#### Working data ####
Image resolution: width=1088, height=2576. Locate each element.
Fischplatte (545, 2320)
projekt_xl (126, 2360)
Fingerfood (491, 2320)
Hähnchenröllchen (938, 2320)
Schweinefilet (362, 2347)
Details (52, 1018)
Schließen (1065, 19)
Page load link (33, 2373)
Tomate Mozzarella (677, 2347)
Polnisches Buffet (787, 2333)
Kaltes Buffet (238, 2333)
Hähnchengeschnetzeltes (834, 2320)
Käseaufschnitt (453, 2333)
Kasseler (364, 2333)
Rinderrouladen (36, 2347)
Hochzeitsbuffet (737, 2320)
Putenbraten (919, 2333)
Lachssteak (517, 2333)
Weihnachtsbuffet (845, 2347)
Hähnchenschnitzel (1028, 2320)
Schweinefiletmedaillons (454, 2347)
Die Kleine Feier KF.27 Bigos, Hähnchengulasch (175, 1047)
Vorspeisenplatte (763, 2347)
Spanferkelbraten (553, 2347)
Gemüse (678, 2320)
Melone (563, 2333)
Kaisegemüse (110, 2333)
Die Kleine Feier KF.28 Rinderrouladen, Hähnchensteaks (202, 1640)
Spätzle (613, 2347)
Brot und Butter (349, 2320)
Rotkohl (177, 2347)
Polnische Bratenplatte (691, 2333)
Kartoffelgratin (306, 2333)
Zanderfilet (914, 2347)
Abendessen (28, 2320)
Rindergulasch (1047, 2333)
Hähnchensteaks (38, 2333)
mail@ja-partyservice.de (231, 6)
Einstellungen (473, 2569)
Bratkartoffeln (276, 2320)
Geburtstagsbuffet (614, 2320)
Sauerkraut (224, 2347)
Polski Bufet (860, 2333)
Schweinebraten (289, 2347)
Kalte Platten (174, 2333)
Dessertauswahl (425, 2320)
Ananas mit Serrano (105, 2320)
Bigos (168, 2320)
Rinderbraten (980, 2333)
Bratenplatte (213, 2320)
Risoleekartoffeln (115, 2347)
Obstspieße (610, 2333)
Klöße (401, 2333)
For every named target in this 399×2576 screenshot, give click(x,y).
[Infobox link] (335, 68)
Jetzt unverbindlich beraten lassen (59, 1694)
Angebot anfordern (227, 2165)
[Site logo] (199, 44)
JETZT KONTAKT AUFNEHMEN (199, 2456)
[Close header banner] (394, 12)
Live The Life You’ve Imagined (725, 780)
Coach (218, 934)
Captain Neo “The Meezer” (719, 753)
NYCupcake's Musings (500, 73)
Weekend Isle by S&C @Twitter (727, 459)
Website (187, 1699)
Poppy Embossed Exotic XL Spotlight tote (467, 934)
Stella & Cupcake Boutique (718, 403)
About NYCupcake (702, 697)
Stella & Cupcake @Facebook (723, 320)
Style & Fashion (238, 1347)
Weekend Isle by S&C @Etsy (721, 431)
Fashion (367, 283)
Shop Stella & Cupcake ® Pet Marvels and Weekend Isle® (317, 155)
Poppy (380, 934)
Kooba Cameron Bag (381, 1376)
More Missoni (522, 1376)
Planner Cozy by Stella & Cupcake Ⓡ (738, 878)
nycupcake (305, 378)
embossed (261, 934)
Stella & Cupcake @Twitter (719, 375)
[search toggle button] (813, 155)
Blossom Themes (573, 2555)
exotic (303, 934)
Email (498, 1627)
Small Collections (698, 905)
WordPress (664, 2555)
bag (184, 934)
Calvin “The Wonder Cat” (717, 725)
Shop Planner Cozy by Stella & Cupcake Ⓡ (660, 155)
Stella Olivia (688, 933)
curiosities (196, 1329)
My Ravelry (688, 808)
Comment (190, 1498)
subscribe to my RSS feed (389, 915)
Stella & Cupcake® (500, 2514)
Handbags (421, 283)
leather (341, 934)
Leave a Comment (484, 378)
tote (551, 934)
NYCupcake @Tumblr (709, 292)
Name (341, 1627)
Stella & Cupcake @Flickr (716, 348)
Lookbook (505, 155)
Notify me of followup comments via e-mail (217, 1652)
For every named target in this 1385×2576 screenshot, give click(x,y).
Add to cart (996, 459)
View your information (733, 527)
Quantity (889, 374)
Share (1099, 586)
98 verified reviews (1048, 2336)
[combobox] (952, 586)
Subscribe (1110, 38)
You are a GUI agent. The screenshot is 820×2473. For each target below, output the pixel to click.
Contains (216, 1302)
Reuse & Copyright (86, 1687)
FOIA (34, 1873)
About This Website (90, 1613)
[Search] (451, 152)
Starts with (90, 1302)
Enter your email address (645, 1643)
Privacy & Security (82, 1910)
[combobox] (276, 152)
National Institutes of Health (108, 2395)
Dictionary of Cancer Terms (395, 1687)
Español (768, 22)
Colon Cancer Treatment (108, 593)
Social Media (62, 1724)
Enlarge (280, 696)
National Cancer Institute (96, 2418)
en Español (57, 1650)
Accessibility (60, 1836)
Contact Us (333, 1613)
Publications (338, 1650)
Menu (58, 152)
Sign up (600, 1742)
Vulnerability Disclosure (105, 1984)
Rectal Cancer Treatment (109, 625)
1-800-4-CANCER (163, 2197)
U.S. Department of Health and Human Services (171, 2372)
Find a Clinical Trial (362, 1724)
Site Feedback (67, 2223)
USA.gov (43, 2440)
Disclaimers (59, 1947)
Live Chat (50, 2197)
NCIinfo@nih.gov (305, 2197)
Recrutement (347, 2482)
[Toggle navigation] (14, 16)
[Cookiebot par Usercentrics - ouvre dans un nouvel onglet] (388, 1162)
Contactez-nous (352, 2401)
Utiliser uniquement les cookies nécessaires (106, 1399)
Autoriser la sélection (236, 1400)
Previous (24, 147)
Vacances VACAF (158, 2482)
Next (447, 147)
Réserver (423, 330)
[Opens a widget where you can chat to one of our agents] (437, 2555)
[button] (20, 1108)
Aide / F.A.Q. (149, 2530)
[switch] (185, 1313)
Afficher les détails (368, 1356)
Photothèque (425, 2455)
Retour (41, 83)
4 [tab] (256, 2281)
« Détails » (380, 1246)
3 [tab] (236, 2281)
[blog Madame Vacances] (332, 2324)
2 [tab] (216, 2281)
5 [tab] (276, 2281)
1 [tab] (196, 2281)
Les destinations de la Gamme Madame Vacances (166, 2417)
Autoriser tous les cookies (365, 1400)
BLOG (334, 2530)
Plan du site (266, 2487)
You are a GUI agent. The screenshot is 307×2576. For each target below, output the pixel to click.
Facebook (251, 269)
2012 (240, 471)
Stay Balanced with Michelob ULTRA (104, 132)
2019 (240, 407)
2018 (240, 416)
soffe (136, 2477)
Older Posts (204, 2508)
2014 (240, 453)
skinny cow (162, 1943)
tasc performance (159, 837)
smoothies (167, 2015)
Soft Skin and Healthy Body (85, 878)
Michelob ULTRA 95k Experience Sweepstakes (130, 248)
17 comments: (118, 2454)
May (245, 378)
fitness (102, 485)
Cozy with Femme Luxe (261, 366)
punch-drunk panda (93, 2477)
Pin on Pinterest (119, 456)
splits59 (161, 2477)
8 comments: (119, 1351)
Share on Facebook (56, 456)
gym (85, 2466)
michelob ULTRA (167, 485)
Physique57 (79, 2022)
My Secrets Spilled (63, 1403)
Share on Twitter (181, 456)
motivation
####
Please copy the lines above from the line with "Publications (338, 1650)" up to and including the line with "Physique57 (79, 2022)", exactly as written and with nothing else.

• Answer for this exercise
Publications (338, 1650)
Menu (58, 152)
Sign up (600, 1742)
Vulnerability Disclosure (105, 1984)
Rectal Cancer Treatment (109, 625)
1-800-4-CANCER (163, 2197)
U.S. Department of Health and Human Services (171, 2372)
Find a Clinical Trial (362, 1724)
Site Feedback (67, 2223)
USA.gov (43, 2440)
Disclaimers (59, 1947)
Live Chat (50, 2197)
NCIinfo@nih.gov (305, 2197)
Recrutement (347, 2482)
[Toggle navigation] (14, 16)
[Cookiebot par Usercentrics - ouvre dans un nouvel onglet] (388, 1162)
Contactez-nous (352, 2401)
Utiliser uniquement les cookies nécessaires (106, 1399)
Autoriser la sélection (236, 1400)
Previous (24, 147)
Vacances VACAF (158, 2482)
Next (447, 147)
Réserver (423, 330)
[Opens a widget where you can chat to one of our agents] (437, 2555)
[button] (20, 1108)
Aide / F.A.Q. (149, 2530)
[switch] (185, 1313)
Afficher les détails (368, 1356)
Photothèque (425, 2455)
Retour (41, 83)
4 [tab] (256, 2281)
« Détails » (380, 1246)
3 [tab] (236, 2281)
[blog Madame Vacances] (332, 2324)
2 [tab] (216, 2281)
5 [tab] (276, 2281)
1 [tab] (196, 2281)
Les destinations de la Gamme Madame Vacances (166, 2417)
Autoriser tous les cookies (365, 1400)
BLOG (334, 2530)
Plan du site (266, 2487)
You are a GUI agent. The screenshot is 307×2576. For each target below, output the pixel to click.
Facebook (251, 269)
2012 (240, 471)
Stay Balanced with Michelob ULTRA (104, 132)
2019 (240, 407)
2018 (240, 416)
soffe (136, 2477)
Older Posts (204, 2508)
2014 (240, 453)
skinny cow (162, 1943)
tasc performance (159, 837)
smoothies (167, 2015)
Soft Skin and Healthy Body (85, 878)
Michelob ULTRA 95k Experience Sweepstakes (130, 248)
17 comments: (118, 2454)
May (245, 378)
fitness (102, 485)
Cozy with Femme Luxe (261, 366)
punch-drunk panda (93, 2477)
Pin on Pinterest (119, 456)
splits59 (161, 2477)
8 comments: (119, 1351)
Share on Facebook (56, 456)
gym (85, 2466)
michelob ULTRA (167, 485)
Physique57 (79, 2022)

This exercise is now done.